Task 1:
Retype the portion of the AutoML passage starting at "Recently, Automated Machine" and ending at "the ML workflow.".
Task 2:
Render this sentence from the AutoML passage in Spanish: "Instead, these analysts can focus on applying their domain expertise to a specific business problem or domain application."
Task 3:
Carry on the AutoML passage from the point at which it stops.

Selected extract:
┏━━

Many organizations want to use ML to take advantage of their data and derive insights from it, but there is an imbalance between the number of potential ML applications and the amount of trained, expert ML practitioners to address them. As a result, there is an increasing demand to standardize ML across organizations by creating tools that make ML widely accessible throughout an organization and can be used off the shelf by non-ML experts and domain experts.

Recently, Automated Machine Learning (AutoML) has emerged as way to address the demand for ML in organizations across all experience and skill levels. AutoML aims to create a single system to automate (in other words, remove human input from) as much of the ML workflow as possible, including data preparation, feature engineering, model selection, hyperparameter tuning, and model evaluation. In doing so, it can be beneficial to nonexperts by lowering the barrier of entry into ML, but also to trained ML practitioners by eliminating some of the most tedious and time-consuming steps in the ML workflow.

AutoML for those who are not ML expert (GIS analysts, business analysts, or data analysts who are domain experts)—The main advantage of using AutoML is that it eliminates some of the steps in the ML workflow that require the most technical expertise and understanding. Analysts who are domain experts can define their business problem and collect the appropriate data, and have the computer do the rest. They don’t need a detailed understanding of data science techniques for data cleaning and feature engineering, they don’t need to know what all the ML algorithms do, and they don’t need to spend time exploring different algorithms and hyperparameter configurations. Instead, these analysts can focus on applying their domain expertise to a specific business problem or domain application. Additionally, they can be less dependent on trained data scientists and ML engineers in their organization because they can build and use advanced models on their own, often without any coding experience required.

┗━━

Material:
┏━━

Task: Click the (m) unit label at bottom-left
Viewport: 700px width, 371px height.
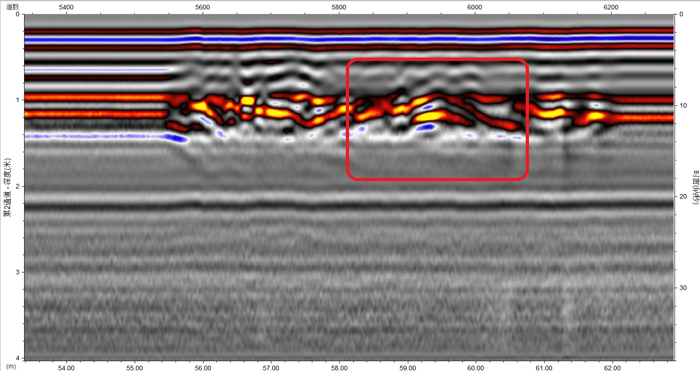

┗━━
┏━━

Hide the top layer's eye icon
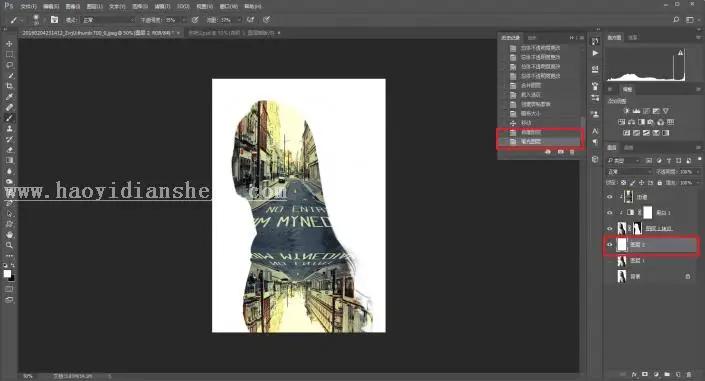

┗━━

Task result 1:
Recently, Automated Machine Learning (AutoML) has emerged as way to address the demand for ML in organizations across all experience and skill levels. AutoML aims to create a single system to automate (in other words, remove human input from) as much of the ML workflow as possible, including data preparation, feature engineering, model selection, hyperparameter tuning, and model evaluation. In doing so, it can be beneficial to nonexperts by lowering the barrier of entry into ML, but also to trained ML practitioners by eliminating some of the most tedious and time-consuming steps in the ML workflow.

Task result 2:
En cambio, estos analistas pueden centrarse en aplicar su experiencia en el dominio a un problema empresarial específico o a una aplicación del dominio.

Task result 3:
AutoML for the ML expert (data scientists or ML engineers)—AutoML can also be beneficial to ML experts. Using AutoML, ML experts do not have to spend as much time supporting the domain experts in their organization and can focus on their own advanced ML work. AutoML can also be a time saver and productivity booster. Many of the time-consuming steps in the ML workflow—such as data cleaning, feature engineering, model selection, and hyperparameter tuning—can be automated. The time saved by automating these repetitive, exploratory steps can be shifted to more advanced technical tasks or to tasks that require more human input (for example, collaborating with domain experts, understanding the business problem, or interpreting the ML results).

AutoML can also help boost the productivity of ML practitioners because it eliminates some of the subjective choice and experimentation involved in the ML workflow. For example, an ML practitioner approaching a new project may have the training and expertise to guide them on which new features to construct, which ML algorithm might be the best for a particular problem, and which hyperparameters are most optimal. However, they may overlook the construction of certain new features or fail to try all the possible combinations of hyperparameters while they are performing the ML workflow. Additionally, the ML practitioner may bias the feature selection process or choice of algorithm because they prefer a particular ML algorithm based on their previous work or its success in other ML applications. In reality, no single ML algorithm performs best on all datasets; some ML algorithms are more sensitive than others to the selection of hyperparameters, and many business problems have varying degrees of complexity and requirements for interpretability from the ML algorithms used to solve them. AutoML can help reduce some of this human bias by applying many different ML algorithms to the same dataset and then determining which one performs best.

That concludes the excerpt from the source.